El presidente de Estados Unidos, Barack Obama, telefoneó personalmente a su homólogo francés, François Hollande, a quien transmitió que ese compromiso incluye “una estrecha cooperación en curso en los campos de Inteligencia y seguridad”.
“El presidente (Obama) reiteró que hemos cumplido con el compromiso que hicimos a nuestros homólogos franceses a finales de 2013 y que no estamos interviniendo y no vamos a intervenir las comunicaciones del presidente francés”, agregó la Casa Blanca en un comunicado.
Asimismo, el mandatario subrayó los esfuerzos de Estados Unidos para tener “una relación de Inteligencia productiva e indispensable con Francia”, que permita a ambas naciones “hacer avances contra las amenazas comunes, incluido el terrorismo internacional”.
La polémica se ha vuelto a desatar después de que los diarios Libération y Médiapart publicaran filtraciones de WikiLeaks que reflejan que los servicios secretos estadounidenses presuntamente espiaron entre 2006 y 2012 a los tres últimos presidentes franceses: Jacques Chirac, Nicolás Sarkozy y el mencionado Hollande.

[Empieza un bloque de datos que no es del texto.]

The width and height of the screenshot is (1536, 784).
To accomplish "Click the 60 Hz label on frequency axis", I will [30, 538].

En declaraciones previas a EFE, el portavoz del Consejo de Seguridad Nacional de la Casa Blanca, Edward Price, insistió en que EE. UU. no lleva a cabo ninguna actividad de vigilancia en el extranjero, salvo por razones específicas y de seguridad nacional, aunque no aludió a posibles espionajes durante los años a los que se refieren las publicaciones.
En su rueda de prensa diaria, el portavoz de la Casa Blanca, Josh Earnest, rehusó responder al matiz temporal.

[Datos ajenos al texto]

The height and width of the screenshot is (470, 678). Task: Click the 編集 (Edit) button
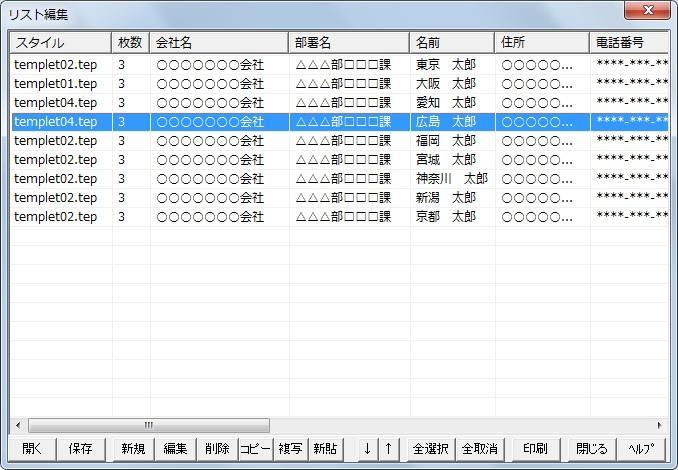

El gobierno de Obama insiste en que “no interviene ni intervendrá” las comunicaciones de Hollande, pero no ha negado que se hayan podido producir en los años que citan ambos medios de comunicación.
Asimismo, Earnest se remitió a la rueda de prensa que ambos mandatarios, Obama y Hollande, mantuvieron con motivo de la visita del francés a Washington en febrero de 2014, cuando los dos afirmaron frente a la prensa que “su confianza y su respeto mutuos se habían restablecido”.
Ley de servicio secreto
La Asamblea Nacional francesa aprobó ayer con carácter definitivo la polémica ley que da cobertura a la acción de los servicios secretos con el argumento de luchar contra el terrorismo, lo que coincide con las revelaciones sobre el supuesto espionaje de Estados Unidos a los tres últimos presidentes del país.
La aprobación de la normativa se produce horas después de que Médiapart y Libération publicaran hoy los documentos filtrados por el portal WikiLeaks sobre el espionaje de la Agencia Nacional de Seguridad estadounidense (NSA) a François Hollande, Nicolas Sarkozy y Jacques Chirac.